◆ **Exercise brief**
Search the records below for the word "color", then return every line where it appears.

Stored data entries
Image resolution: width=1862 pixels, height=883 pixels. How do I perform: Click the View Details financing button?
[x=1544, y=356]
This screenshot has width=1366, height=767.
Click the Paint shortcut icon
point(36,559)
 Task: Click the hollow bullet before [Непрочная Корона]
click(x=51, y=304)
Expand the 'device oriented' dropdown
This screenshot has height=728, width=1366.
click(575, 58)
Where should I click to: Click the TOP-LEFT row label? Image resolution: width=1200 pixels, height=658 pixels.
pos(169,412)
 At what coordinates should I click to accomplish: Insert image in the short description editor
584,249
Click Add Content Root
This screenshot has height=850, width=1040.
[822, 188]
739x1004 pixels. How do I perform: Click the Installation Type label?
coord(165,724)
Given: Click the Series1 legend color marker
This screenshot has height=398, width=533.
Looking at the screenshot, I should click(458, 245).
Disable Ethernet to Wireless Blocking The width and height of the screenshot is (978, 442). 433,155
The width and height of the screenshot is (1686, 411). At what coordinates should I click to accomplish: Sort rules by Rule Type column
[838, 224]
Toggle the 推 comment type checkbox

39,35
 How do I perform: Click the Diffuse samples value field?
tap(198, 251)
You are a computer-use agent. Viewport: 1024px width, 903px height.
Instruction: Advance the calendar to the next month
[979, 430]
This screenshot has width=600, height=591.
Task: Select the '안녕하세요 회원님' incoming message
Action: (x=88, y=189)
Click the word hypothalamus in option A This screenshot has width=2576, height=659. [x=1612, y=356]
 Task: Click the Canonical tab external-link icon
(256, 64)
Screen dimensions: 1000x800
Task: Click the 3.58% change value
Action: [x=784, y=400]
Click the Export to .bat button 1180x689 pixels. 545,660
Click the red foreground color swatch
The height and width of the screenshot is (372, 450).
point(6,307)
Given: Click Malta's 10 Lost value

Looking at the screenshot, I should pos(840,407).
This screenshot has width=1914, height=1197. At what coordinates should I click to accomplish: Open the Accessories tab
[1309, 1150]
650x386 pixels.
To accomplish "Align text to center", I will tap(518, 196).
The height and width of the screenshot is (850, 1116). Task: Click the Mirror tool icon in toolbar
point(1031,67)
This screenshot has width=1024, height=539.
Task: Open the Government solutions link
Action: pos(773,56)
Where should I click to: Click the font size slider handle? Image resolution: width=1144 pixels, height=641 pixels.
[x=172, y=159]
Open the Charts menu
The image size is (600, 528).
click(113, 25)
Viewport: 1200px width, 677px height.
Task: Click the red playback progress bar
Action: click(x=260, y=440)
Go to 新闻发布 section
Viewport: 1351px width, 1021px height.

◆ **Expected answer**
Given: Click the Series1 legend color marker
Click the red foreground color swatch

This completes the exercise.